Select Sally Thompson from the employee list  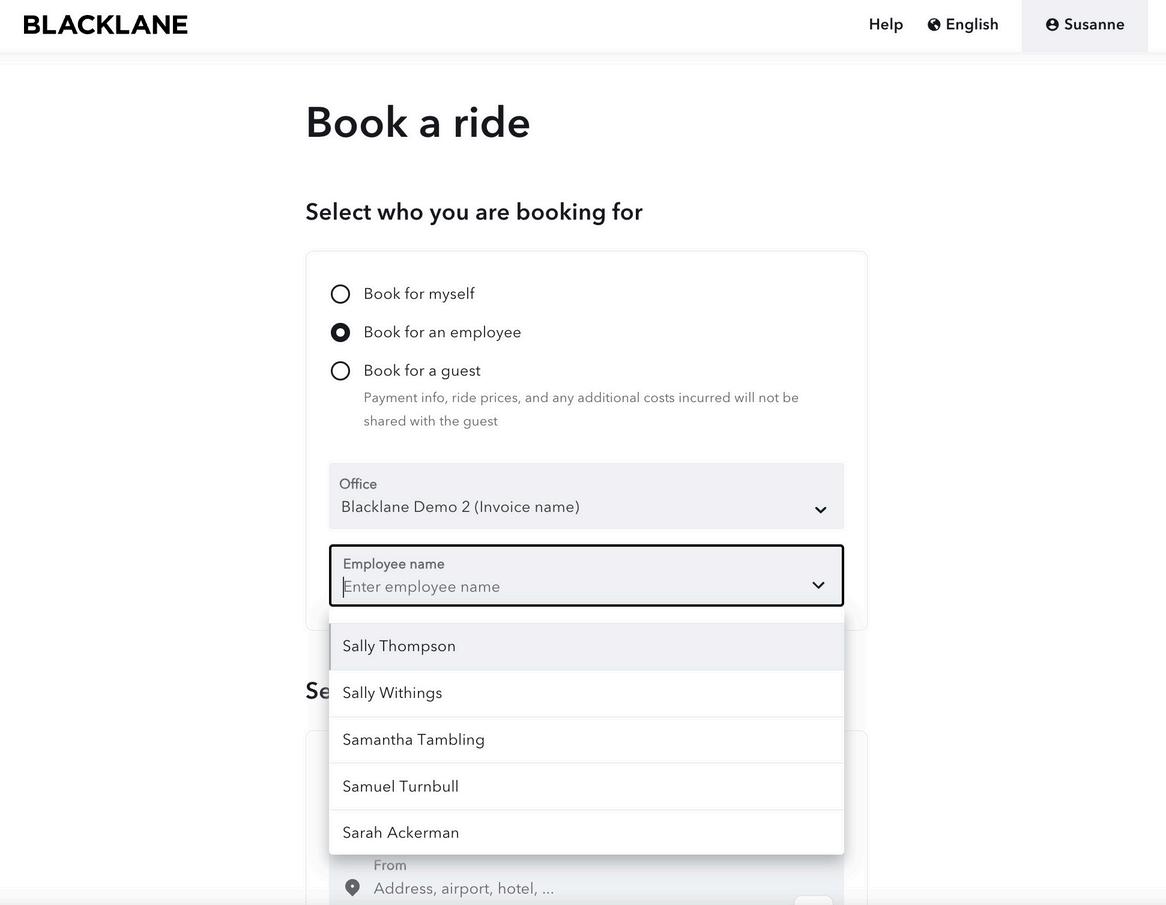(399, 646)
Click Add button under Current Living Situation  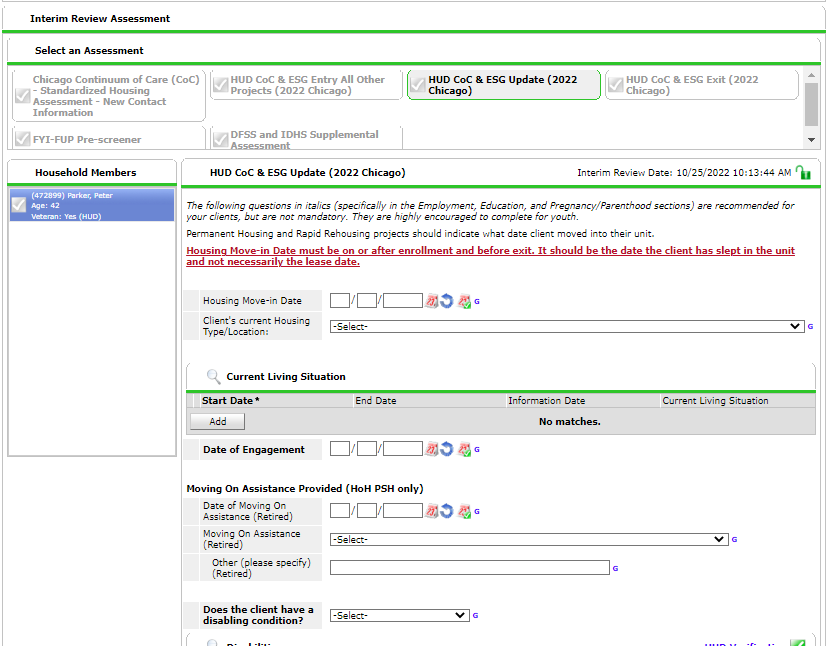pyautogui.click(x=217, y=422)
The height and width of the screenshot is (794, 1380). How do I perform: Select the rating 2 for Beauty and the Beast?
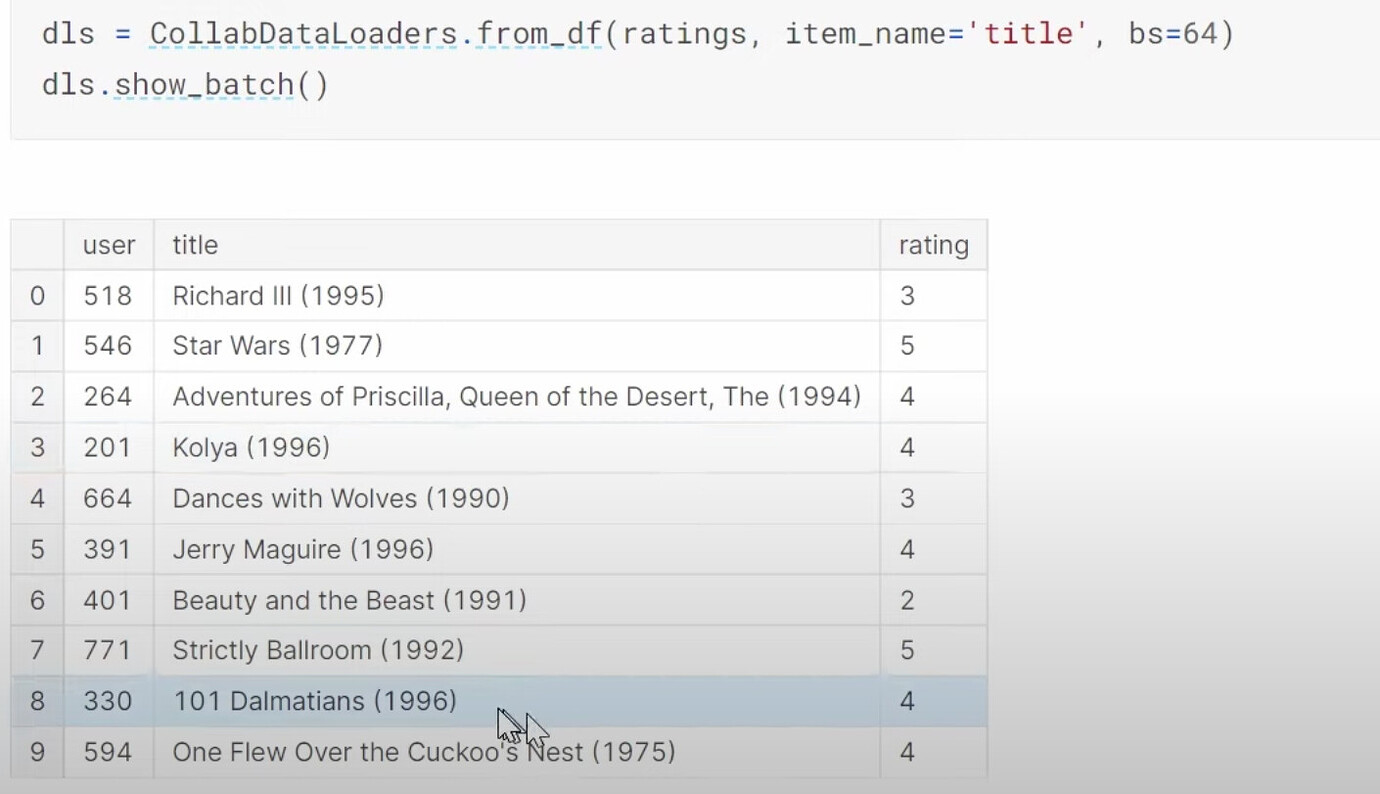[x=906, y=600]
--
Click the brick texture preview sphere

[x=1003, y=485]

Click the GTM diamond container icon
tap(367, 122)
...
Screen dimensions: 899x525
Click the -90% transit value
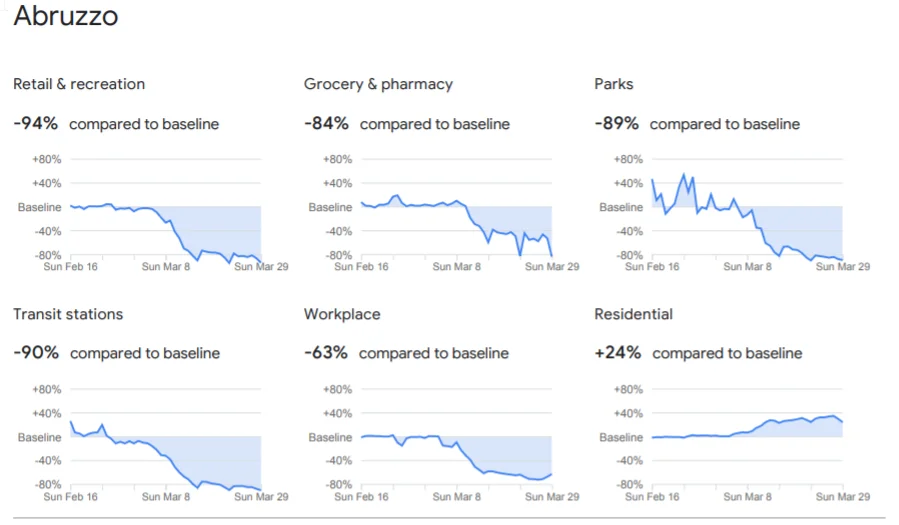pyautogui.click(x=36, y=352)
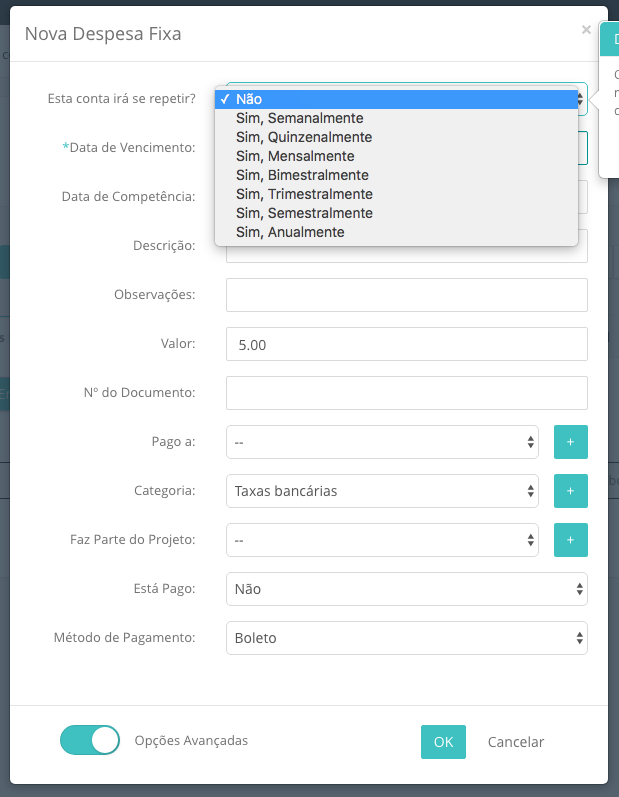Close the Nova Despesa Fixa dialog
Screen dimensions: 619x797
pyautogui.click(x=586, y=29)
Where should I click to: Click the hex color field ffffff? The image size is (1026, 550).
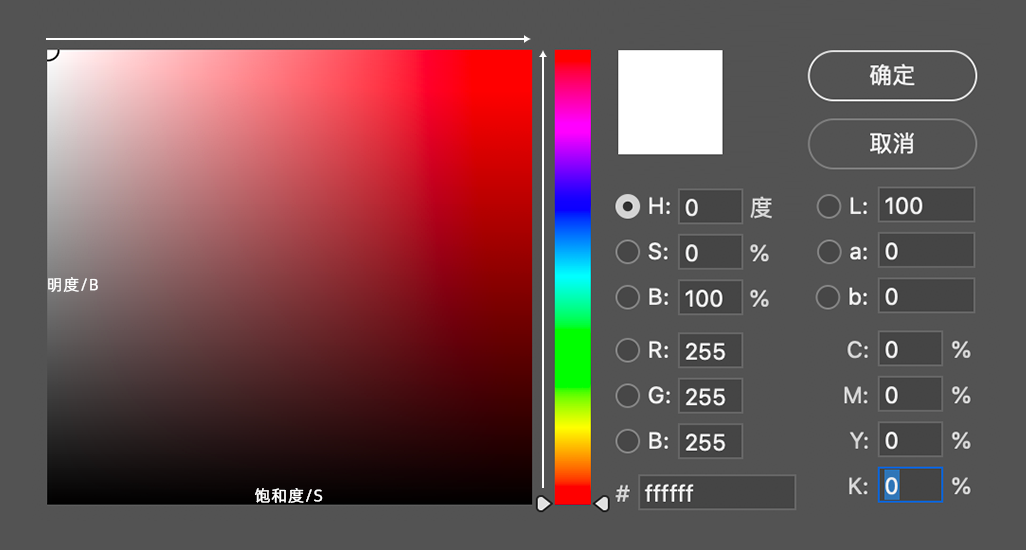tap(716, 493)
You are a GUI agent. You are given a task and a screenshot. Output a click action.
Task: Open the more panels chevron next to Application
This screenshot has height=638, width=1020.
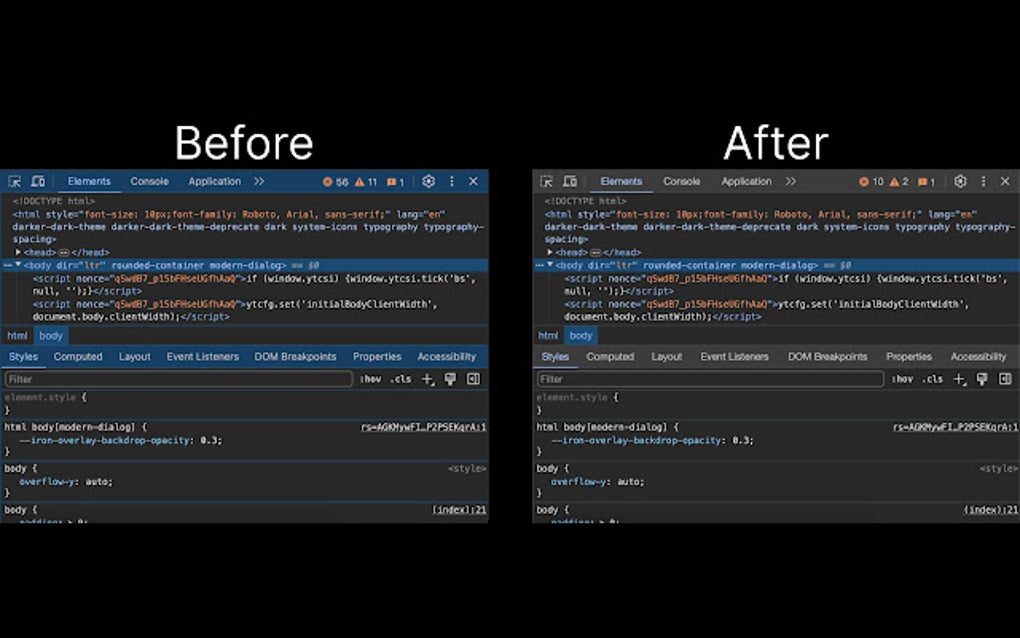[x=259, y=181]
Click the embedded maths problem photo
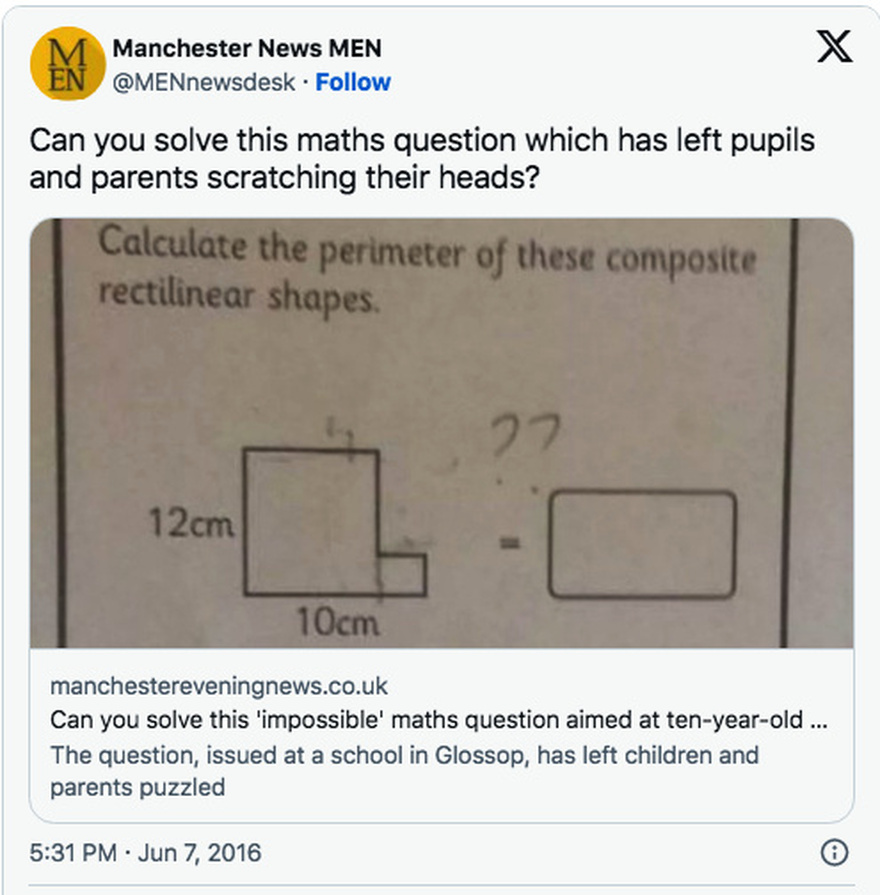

What needs to be done. Exercise for the records above: copy only the lines from the one with "This screenshot has height=638, width=1020." to the one with "Click the embedded maths problem photo", both ends kept, and drop the pictures.

Answer section.
This screenshot has height=638, width=1020.
[x=259, y=181]
Click the embedded maths problem photo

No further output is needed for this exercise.